Empresa de Jaguaré recebe autorização para fabricar e comercializar aviões

Avião leve, modelo Sling TSi, tem autorização para ser produzido em Jaguaré no Espírito Santo — Foto: Divulgação/ Sling Brasil

Uma fabricante de aviões leves do Espírito Santo recebeu uma autorização da Agência Nacional de Aviação Civil (Anac) para produzir e comercializar mais um tipo de aeronave.

O modelo Sling TSi é produzido pela Sling Brasil, empresa instalada em Jaguaré, no Norte do estado, que atua no setor desde 2017.

Segundo a empresa, a certificação foi concedida no fim de dezembro de 2025 e publicada no Diário Oficial da União na semana passada. O processo é considerado longo e rigoroso, como é comum na indústria aeronáutica.

“Embora o produto já estivesse desenvolvido e a gente já trabalhasse na linha de montagem há bastante tempo, ele precisava ser certificado. A Anac apurou que a aeronave cumpre todos os requisitos de qualidade de fabricação e segurança para ir ao mercado”, explicou Lucas Mota, sócio-investidor da Sling Brasil.

Produção no ES e parceria internacional

A Sling Brasil é uma parceria com a empresa sul-africana Sling Aircraft, detentora do projeto original da aeronave. A fabricação, no entanto, é feita integralmente no Espírito Santo.

Antes da certificação do Sling TSi, a empresa já havia obtido autorização para produzir outro modelo, o Sling 2, uma aeronave de dois lugares. O Sling TSi, de quatro assentos, é mais robusto.

O avião já havia sido produzido e utilizado em voos de teste no estado, inclusive em demonstrações divulgadas nas redes sociais da empresa.

Fábrica de aviões leves em Jaguaré, no Espírito Santo — Foto: Reprodução/ TV Gazeta

Mercado de aviação leve

As aeronaves fabricadas em Jaguaré são voltadas ao mercado de aviação leve. O público inclui pilotos não comerciais que utilizam aviões para lazer ou para atividades profissionais específicas.

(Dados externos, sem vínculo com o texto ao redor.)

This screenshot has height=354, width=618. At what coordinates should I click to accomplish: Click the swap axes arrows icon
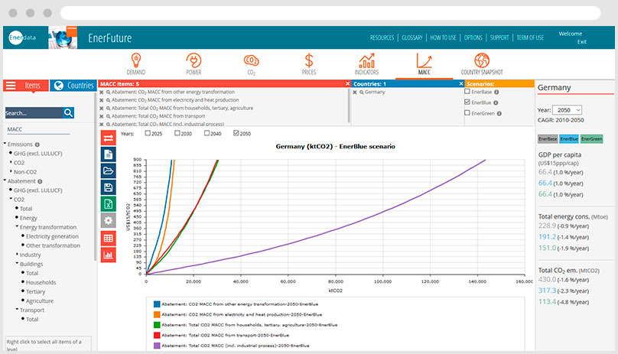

“Normalmente quem compra esse tipo de aeronave é o próprio piloto. Existe uma comunidade grande de aviação geral, com aviões particulares espalhados pelo estado, como em aeroclubes da Grande Vitória”, explicou Lucas.

Expansão e novos modelos

Com a certificação, a expectativa da empresa é ampliar a produção e avançar na aprovação de outros modelos. Um novo avião, maior e também com quatro lugares, já está em fase de análise pela Anac.

A previsão é concluir essa próxima certificação até junho de 2027. A capacidade produtiva atual da empresa é de até 39 aeronaves por ano.

Indústria aeronáutica fora do eixo tradicional

Para a empresa, a certificação representa também um marco para o Espírito Santo, que não faz parte do principal eixo da indústria aeronáutica brasileira, concentrado no interior de São Paulo.

“Existe uma surpresa por estarmos fora desse eixo tradicional, mas o Espírito Santo reúne condições para receber projetos de alta tecnologia. Há mão de obra qualificada e estrutura para indústrias de alta complexidade”, afirmou o sócio-investidor.